#### [Assignment]
Word for word, print all of the lines below.

#### [Supplied data]
━━━━

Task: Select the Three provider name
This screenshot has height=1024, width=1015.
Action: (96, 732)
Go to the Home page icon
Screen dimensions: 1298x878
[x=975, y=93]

━━━━

#### [Answer for this exercise]
Task: Select the Three provider name
This screenshot has height=1024, width=1015.
Action: (96, 732)
Go to the Home page icon
Screen dimensions: 1298x878
[x=975, y=93]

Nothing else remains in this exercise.